### Exercise prompt
Your response should match the records line for line.
(Beginning of Provided records)
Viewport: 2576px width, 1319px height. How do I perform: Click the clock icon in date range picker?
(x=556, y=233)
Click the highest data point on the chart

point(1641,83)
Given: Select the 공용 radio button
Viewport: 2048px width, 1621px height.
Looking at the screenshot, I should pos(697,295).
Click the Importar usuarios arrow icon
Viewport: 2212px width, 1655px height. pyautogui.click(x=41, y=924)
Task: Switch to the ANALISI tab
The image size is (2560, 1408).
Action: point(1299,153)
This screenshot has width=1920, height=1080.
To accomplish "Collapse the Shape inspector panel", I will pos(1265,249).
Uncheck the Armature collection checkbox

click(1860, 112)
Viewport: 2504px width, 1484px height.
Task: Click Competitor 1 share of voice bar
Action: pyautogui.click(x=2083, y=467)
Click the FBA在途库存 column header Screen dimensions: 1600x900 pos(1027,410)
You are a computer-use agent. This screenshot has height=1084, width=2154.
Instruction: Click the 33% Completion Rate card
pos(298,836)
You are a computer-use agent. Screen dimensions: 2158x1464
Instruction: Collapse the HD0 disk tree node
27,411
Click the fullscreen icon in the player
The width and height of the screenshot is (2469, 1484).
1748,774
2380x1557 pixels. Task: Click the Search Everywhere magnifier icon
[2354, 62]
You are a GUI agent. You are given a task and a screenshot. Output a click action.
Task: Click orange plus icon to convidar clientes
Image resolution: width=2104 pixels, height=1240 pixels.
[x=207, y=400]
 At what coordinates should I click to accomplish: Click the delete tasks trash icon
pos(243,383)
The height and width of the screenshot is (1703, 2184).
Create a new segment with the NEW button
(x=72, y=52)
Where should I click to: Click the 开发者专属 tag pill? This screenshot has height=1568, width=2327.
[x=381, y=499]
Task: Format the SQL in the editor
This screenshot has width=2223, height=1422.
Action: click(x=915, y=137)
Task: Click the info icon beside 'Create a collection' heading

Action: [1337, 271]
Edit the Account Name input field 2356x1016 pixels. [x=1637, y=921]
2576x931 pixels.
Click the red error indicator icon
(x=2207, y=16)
(End of Provided records)
### Task answer
Viewport: 2576px width, 1319px height. How do I perform: Click the clock icon in date range picker?
(x=556, y=233)
Click the highest data point on the chart

point(1641,83)
Given: Select the 공용 radio button
Viewport: 2048px width, 1621px height.
Looking at the screenshot, I should pos(697,295).
Click the Importar usuarios arrow icon
Viewport: 2212px width, 1655px height. pyautogui.click(x=41, y=924)
Task: Switch to the ANALISI tab
The image size is (2560, 1408).
Action: point(1299,153)
This screenshot has width=1920, height=1080.
To accomplish "Collapse the Shape inspector panel", I will pos(1265,249).
Uncheck the Armature collection checkbox

click(1860, 112)
Viewport: 2504px width, 1484px height.
Task: Click Competitor 1 share of voice bar
Action: pyautogui.click(x=2083, y=467)
Click the FBA在途库存 column header Screen dimensions: 1600x900 pos(1027,410)
You are a computer-use agent. This screenshot has height=1084, width=2154.
Instruction: Click the 33% Completion Rate card
pos(298,836)
You are a computer-use agent. Screen dimensions: 2158x1464
Instruction: Collapse the HD0 disk tree node
27,411
Click the fullscreen icon in the player
The width and height of the screenshot is (2469, 1484).
1748,774
2380x1557 pixels. Task: Click the Search Everywhere magnifier icon
[2354, 62]
You are a GUI agent. You are given a task and a screenshot. Output a click action.
Task: Click orange plus icon to convidar clientes
Image resolution: width=2104 pixels, height=1240 pixels.
[x=207, y=400]
 At what coordinates should I click to accomplish: Click the delete tasks trash icon
pos(243,383)
The height and width of the screenshot is (1703, 2184).
Create a new segment with the NEW button
(x=72, y=52)
Where should I click to: Click the 开发者专属 tag pill? This screenshot has height=1568, width=2327.
[x=381, y=499]
Task: Format the SQL in the editor
This screenshot has width=2223, height=1422.
Action: click(x=915, y=137)
Task: Click the info icon beside 'Create a collection' heading

Action: [1337, 271]
Edit the Account Name input field 2356x1016 pixels. [x=1637, y=921]
2576x931 pixels.
Click the red error indicator icon
(x=2207, y=16)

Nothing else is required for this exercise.